Passei os dois anos seguintes cobrindo todos os aspectos do escândalo da espionagem não autorizada da NSA, tanto no meu blog quanto em um livro lançado em 2006, que se tornou um best-seller. Minha posição era clara: ao ordenar uma vigilância ilegal, o presidente havia cometido crimes e deveria ser responsabilizado por eles. No clima político cada vez mais opressivo e impregnado de patriotismo fanático do país, esta se revelou uma posição muito controversa.
Foi esse histórico que, muitos anos mais tarde, levou Edward Snowden a me escolher como seu primeiro contato para revelar abusos cometidos pela NSA em escala ainda mais monumental. Ele disse que acreditava poder confiar em mim para entender os perigos da vigilância em massa e do sigilo excessivo do Estado, e também para não recuar ante pressões do governo e de seus muitos aliados na mídia e em outras áreas.

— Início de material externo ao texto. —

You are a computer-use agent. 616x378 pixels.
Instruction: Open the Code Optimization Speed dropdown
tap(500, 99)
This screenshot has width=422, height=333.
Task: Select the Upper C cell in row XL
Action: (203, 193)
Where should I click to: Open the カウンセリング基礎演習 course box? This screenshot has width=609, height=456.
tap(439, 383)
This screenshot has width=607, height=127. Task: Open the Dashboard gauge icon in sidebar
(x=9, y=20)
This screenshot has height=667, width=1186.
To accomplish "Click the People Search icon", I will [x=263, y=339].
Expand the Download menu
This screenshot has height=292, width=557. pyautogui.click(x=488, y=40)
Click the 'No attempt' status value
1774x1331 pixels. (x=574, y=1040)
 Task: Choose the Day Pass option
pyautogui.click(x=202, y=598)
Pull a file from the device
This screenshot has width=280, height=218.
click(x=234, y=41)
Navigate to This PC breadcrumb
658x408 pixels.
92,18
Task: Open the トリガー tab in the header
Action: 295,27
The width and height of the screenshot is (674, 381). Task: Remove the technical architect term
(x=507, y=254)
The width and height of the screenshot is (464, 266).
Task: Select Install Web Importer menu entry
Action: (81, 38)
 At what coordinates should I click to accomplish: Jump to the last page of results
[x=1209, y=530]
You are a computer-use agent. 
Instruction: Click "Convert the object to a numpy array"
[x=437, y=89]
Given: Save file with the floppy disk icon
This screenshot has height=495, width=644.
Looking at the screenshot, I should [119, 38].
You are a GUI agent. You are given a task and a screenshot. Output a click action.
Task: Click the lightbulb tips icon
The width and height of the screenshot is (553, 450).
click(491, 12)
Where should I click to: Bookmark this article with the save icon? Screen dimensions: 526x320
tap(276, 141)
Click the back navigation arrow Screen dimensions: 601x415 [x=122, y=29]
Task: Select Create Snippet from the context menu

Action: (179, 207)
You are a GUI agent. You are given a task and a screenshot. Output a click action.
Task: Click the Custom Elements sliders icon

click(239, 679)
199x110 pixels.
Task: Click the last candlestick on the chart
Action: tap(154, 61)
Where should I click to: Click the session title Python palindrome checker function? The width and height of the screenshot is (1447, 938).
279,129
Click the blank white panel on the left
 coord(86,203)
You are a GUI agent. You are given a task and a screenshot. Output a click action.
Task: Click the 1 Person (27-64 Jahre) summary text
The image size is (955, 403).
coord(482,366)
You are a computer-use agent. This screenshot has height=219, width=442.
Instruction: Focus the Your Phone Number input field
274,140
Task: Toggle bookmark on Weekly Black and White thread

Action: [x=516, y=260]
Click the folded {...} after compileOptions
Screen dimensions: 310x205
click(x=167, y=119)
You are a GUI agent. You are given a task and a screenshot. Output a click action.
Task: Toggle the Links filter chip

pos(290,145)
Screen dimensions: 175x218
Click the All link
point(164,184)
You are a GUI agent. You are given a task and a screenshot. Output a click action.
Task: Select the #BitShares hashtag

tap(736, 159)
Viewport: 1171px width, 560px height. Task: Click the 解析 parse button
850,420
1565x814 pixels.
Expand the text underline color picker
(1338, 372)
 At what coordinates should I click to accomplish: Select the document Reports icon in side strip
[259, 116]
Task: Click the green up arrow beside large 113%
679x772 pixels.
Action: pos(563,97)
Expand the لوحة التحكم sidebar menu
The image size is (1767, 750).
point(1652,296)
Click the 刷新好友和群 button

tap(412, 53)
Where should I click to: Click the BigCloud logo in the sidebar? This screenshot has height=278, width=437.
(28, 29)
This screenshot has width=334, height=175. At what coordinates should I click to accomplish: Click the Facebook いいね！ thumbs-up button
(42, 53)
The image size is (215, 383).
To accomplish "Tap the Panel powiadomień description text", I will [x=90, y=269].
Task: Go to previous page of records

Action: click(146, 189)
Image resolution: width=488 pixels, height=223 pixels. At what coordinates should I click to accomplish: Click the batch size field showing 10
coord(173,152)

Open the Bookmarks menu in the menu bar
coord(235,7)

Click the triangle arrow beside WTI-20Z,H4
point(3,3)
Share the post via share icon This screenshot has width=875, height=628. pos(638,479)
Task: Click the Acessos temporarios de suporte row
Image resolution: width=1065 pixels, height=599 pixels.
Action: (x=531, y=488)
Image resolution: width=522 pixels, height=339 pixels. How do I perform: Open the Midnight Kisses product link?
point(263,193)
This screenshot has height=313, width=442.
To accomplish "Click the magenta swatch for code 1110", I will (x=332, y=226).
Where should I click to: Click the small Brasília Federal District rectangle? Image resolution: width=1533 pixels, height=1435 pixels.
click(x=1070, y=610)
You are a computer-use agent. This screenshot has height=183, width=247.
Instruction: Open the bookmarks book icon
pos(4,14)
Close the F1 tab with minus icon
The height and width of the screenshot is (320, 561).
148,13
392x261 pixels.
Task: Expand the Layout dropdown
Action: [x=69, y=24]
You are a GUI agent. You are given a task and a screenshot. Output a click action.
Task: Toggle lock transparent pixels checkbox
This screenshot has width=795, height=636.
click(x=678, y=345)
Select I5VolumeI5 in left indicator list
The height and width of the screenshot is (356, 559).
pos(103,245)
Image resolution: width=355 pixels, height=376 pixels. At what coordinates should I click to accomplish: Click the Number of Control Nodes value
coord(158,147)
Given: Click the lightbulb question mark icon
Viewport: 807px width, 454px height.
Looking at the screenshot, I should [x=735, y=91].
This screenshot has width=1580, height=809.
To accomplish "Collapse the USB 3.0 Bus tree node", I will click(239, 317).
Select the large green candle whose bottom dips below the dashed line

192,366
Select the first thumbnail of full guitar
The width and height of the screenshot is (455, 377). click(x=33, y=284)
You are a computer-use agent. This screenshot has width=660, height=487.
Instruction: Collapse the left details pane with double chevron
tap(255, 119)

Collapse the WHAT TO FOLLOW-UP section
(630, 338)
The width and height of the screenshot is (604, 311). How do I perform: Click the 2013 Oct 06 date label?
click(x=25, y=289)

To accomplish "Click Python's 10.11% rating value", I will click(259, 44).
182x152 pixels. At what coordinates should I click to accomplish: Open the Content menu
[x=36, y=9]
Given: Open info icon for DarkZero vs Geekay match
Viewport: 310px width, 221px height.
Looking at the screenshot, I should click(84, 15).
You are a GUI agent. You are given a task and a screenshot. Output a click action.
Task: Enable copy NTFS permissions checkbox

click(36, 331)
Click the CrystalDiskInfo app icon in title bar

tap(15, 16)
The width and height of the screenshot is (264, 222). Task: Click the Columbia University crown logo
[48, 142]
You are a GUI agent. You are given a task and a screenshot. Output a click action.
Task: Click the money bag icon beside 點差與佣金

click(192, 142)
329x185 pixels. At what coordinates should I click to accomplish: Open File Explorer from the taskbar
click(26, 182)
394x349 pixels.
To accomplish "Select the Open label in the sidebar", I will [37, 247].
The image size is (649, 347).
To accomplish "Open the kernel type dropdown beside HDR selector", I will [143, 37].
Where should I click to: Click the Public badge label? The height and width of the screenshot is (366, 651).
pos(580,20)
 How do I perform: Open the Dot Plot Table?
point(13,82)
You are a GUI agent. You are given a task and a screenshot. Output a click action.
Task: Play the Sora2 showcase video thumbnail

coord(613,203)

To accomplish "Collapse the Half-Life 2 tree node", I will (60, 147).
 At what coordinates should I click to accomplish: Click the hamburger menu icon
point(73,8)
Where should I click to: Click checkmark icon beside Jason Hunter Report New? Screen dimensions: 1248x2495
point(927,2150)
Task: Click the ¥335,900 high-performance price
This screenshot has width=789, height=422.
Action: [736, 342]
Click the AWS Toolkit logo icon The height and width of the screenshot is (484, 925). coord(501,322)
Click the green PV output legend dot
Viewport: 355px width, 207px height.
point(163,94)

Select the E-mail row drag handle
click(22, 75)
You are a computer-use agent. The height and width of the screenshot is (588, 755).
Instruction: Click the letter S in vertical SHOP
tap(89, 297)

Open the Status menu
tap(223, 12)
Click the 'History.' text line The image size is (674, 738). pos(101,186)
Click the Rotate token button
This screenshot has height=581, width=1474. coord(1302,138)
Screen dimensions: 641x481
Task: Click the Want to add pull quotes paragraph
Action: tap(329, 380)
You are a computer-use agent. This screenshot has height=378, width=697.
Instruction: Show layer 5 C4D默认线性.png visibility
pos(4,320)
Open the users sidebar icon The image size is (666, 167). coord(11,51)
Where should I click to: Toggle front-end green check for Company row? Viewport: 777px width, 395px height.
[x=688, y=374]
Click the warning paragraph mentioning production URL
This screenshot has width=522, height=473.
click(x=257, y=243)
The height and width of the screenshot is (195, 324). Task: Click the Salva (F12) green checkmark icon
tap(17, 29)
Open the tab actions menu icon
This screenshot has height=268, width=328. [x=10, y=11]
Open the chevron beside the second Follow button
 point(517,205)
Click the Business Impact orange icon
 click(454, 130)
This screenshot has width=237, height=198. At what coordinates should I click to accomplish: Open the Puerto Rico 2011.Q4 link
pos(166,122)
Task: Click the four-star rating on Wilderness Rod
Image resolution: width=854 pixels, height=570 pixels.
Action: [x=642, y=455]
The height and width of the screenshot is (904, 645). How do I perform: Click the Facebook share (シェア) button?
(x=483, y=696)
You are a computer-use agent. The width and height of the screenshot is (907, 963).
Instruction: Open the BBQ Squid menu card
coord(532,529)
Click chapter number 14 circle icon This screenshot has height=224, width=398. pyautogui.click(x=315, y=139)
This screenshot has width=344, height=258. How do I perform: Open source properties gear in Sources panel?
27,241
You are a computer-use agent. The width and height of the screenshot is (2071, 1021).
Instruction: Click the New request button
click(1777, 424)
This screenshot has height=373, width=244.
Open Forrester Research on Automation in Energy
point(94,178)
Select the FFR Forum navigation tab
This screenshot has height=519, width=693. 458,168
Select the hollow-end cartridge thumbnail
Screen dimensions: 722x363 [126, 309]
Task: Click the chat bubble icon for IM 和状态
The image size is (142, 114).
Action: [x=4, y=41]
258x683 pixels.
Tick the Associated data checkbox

O volume impressionante de documentos ultrassecretos que Snowden me transmitiu, bem como as fortes emoções dos acontecimentos relacionados à sua pessoa, gerou um interesse mundial inédito pela ameaça da vigilância eletrônica em massa e pelo valor da privacidade na era digital. Os problemas subjacentes, porém, já vinham se agravando havia muitos anos, quase sempre em segredo.
A polêmica atual em relação à NSA tem, sem dúvida, muitos aspectos singulares. A tecnologia de hoje possibilita um tipo de vigilância onipresente, antes restrita aos mais criativos autores de ficção científica. Além disso, a veneração dos Estados Unidos pela segurança acima de tudo, iniciada após o 11 de Setembro, criou um ambiente particularmente propício aos abusos de poder. Graças à coragem de Snowden e à relativa facilidade de copiar informações digitais, temos a possibilidade única de observar em primeira mão os detalhes de como o sistema de vigilância de fato funciona.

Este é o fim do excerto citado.